PROBLEM: Rename "Skiing" to "Cycling" in the records from the line with "This screenshot has width=1316, height=915." to the line with "pyautogui.click(x=678, y=117)", giving only those lines with everything else unchanged and the pictures left out.

DATASET ROWS:
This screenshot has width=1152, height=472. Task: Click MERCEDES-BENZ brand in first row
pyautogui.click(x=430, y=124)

---

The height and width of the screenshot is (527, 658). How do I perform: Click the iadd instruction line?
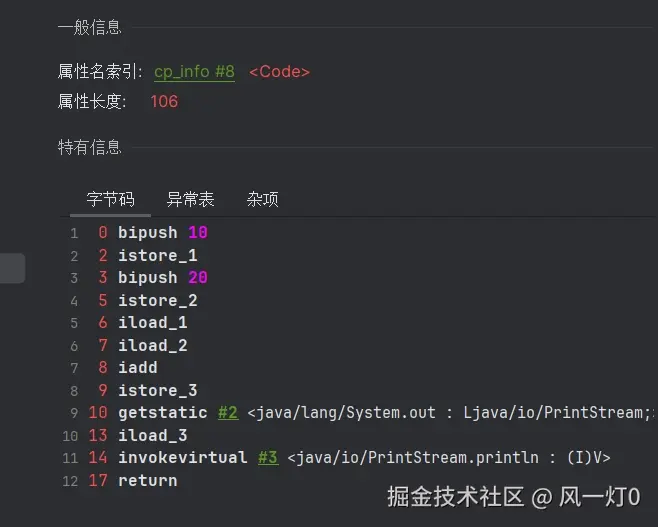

---

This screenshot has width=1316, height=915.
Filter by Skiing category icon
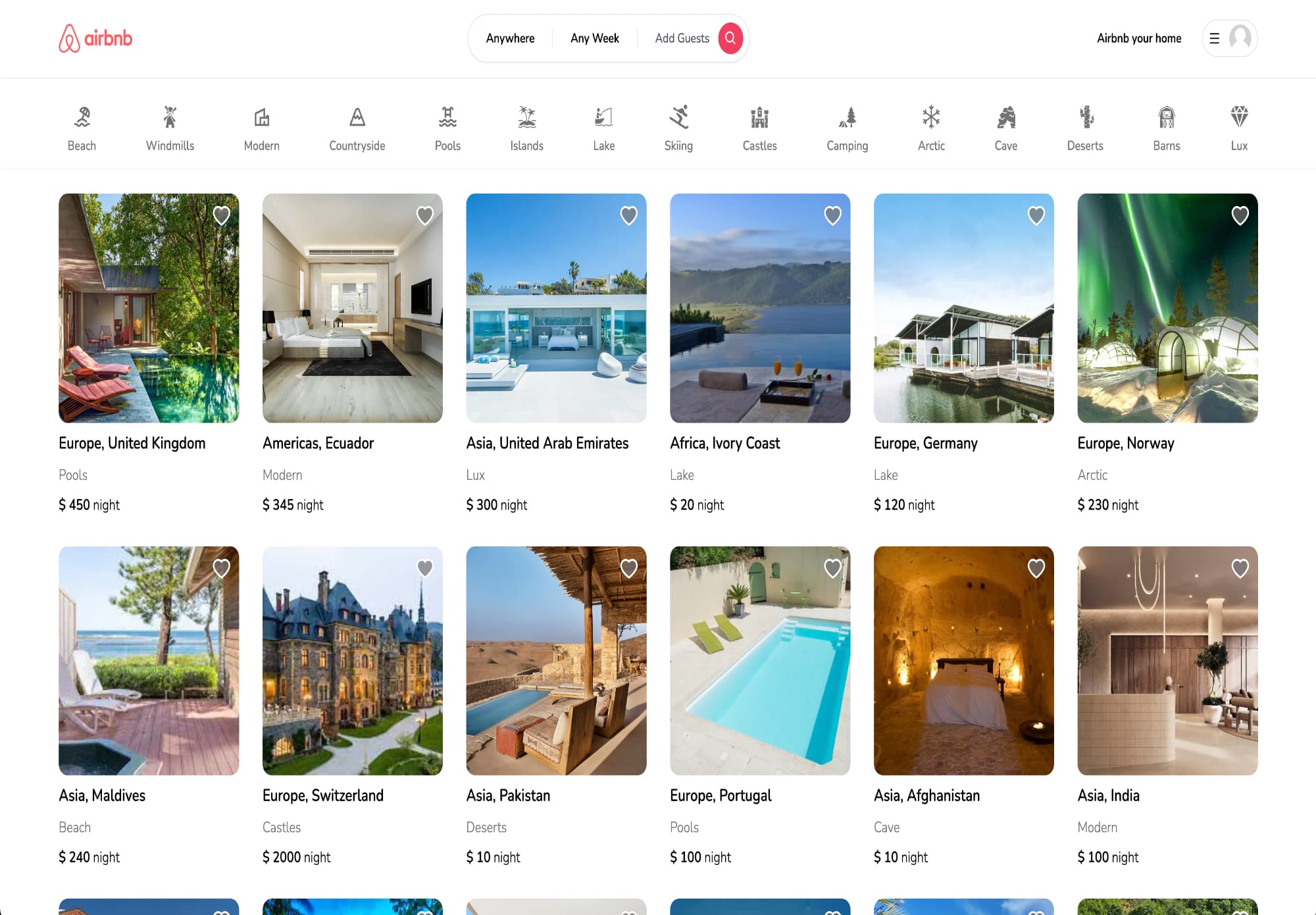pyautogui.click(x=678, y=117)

THE ANSWER:
This screenshot has width=1316, height=915.
Filter by Cycling category icon
pyautogui.click(x=678, y=117)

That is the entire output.